TASK GOAL: Look through the records below and collect all lines that hold the string "author".

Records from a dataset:

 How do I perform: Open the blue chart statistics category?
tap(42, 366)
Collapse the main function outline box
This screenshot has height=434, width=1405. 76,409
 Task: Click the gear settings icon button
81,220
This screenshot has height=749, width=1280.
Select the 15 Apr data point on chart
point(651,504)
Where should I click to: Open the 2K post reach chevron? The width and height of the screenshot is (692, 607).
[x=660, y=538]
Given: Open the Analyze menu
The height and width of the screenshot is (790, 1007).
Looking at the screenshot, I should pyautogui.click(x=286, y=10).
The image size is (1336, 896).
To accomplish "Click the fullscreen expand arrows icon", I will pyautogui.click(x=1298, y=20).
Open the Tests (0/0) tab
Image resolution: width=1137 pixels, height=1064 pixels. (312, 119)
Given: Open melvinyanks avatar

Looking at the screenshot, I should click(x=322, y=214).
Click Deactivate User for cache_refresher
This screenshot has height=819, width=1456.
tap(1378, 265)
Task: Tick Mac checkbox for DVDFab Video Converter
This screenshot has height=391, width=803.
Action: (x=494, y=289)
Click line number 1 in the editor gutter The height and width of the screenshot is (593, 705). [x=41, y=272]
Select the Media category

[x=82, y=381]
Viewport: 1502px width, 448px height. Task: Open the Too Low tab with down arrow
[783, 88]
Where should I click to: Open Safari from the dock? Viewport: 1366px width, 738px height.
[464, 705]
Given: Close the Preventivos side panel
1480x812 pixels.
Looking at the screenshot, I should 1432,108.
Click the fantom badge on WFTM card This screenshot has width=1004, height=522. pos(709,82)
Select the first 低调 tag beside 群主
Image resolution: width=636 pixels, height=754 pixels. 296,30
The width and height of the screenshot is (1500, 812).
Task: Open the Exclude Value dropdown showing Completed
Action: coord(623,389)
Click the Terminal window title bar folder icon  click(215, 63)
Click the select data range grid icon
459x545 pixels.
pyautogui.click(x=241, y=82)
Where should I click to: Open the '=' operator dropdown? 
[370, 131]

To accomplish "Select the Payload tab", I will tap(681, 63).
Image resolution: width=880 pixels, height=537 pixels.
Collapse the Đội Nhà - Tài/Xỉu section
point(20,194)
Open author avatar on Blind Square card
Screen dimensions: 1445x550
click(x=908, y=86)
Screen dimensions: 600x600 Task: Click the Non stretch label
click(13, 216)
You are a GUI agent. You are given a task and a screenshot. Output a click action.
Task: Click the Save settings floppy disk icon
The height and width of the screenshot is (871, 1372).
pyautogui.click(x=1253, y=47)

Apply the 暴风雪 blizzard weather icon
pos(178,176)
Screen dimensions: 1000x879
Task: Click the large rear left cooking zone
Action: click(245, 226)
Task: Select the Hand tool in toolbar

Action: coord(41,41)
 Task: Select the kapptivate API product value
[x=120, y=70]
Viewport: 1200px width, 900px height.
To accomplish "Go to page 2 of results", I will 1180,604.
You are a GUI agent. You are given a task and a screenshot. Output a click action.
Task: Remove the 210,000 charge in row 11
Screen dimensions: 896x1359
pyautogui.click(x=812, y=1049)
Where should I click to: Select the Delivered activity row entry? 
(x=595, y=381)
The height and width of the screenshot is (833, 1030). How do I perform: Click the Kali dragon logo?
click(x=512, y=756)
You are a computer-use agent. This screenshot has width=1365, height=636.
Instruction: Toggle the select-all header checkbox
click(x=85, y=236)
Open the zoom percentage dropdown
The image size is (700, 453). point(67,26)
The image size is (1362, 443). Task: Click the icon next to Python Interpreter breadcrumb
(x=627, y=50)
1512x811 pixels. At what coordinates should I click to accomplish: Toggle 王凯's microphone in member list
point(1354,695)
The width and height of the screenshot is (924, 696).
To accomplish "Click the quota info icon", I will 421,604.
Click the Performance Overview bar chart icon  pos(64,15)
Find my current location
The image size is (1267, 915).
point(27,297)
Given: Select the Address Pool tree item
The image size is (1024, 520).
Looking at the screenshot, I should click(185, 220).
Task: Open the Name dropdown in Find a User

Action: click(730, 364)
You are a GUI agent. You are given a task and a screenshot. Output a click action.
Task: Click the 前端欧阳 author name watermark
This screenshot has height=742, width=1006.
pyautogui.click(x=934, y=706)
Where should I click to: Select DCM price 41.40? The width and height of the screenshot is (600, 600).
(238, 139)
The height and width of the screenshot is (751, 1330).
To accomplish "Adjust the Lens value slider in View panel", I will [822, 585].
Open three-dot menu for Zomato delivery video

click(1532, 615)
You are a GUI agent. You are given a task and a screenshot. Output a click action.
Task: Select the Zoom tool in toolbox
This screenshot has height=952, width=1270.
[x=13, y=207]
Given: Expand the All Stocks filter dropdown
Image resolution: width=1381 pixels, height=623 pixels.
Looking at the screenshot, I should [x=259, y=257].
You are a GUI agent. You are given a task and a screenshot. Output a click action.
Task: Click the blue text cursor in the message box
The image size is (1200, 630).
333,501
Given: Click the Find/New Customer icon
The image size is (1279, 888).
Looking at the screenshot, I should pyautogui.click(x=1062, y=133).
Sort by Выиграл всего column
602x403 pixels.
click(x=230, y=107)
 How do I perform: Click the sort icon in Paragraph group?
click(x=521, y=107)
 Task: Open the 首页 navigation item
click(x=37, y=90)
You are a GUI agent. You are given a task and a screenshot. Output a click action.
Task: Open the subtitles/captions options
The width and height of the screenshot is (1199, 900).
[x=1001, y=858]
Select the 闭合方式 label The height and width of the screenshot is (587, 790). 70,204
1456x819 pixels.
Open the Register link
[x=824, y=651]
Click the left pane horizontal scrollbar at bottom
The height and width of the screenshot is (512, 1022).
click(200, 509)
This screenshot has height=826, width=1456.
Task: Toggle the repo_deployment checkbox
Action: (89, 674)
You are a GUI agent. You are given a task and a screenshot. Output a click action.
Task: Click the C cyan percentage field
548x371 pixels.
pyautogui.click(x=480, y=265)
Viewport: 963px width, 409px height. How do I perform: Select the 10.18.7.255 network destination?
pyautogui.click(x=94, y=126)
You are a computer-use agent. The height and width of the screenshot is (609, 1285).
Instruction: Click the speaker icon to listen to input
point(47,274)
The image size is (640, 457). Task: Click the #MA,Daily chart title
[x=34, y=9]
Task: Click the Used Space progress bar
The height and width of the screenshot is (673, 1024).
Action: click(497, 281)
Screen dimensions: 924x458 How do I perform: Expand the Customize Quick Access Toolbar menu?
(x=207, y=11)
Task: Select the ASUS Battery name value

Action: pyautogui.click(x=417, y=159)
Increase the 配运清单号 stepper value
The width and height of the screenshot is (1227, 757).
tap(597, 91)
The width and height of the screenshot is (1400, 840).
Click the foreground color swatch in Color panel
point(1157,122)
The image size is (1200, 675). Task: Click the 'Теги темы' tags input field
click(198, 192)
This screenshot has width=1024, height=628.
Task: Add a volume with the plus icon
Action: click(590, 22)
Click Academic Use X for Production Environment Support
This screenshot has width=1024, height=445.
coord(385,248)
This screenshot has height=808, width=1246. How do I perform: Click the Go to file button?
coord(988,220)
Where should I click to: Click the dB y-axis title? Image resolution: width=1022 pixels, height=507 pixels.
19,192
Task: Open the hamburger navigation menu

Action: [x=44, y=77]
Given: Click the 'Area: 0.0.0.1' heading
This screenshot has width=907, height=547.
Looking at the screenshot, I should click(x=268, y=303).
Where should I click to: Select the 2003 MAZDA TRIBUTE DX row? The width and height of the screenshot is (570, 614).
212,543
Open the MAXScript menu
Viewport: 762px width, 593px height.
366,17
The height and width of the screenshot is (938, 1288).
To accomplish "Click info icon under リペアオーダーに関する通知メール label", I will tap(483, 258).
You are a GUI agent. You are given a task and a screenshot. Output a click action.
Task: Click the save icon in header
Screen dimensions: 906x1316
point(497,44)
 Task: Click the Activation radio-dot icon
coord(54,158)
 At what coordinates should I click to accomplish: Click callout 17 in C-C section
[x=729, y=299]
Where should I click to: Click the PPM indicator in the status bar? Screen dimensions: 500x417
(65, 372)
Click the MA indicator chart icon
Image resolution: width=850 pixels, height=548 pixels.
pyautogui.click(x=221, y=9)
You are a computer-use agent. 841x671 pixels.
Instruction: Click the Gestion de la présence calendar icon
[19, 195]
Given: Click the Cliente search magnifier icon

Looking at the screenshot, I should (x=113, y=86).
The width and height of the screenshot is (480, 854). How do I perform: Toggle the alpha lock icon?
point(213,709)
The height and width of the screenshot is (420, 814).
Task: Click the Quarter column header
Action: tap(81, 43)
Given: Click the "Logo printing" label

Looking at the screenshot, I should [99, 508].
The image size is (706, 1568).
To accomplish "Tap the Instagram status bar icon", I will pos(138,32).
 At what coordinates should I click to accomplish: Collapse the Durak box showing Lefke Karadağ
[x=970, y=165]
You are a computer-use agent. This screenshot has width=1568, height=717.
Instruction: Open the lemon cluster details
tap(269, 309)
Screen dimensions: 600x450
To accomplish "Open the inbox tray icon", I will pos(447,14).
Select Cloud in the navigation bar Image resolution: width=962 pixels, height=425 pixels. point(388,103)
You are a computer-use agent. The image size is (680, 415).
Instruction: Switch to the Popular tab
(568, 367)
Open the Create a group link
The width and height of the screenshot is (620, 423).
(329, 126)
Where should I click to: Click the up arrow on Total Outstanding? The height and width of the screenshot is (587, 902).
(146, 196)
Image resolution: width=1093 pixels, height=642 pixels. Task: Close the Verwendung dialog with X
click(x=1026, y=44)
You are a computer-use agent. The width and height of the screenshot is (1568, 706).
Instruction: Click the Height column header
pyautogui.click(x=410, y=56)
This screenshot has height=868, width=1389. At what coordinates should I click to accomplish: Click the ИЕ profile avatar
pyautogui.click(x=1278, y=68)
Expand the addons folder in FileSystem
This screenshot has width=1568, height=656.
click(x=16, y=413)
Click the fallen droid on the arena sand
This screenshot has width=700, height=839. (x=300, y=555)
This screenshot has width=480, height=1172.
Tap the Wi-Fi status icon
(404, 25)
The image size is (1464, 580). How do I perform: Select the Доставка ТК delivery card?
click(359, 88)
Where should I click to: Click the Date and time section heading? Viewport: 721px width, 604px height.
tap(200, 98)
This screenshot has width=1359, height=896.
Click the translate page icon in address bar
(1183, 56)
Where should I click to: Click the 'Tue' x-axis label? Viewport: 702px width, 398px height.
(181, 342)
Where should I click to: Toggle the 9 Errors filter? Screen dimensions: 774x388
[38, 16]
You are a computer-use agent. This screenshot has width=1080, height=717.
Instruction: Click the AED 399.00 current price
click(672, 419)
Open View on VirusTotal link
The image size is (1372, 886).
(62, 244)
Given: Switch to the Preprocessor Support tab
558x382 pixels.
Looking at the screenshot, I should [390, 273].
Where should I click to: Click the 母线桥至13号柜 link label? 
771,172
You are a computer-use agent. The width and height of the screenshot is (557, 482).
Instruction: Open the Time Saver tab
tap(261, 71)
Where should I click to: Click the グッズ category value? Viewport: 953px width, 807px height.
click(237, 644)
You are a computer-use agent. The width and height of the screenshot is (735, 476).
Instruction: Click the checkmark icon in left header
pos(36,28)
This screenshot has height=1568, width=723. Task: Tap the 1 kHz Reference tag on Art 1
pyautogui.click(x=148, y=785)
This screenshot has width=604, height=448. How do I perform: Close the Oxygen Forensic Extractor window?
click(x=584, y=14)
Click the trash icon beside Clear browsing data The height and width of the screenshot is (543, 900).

EXERCISE ANSWER:
Open author avatar on Blind Square card
Task: Click the 前端欧阳 author name watermark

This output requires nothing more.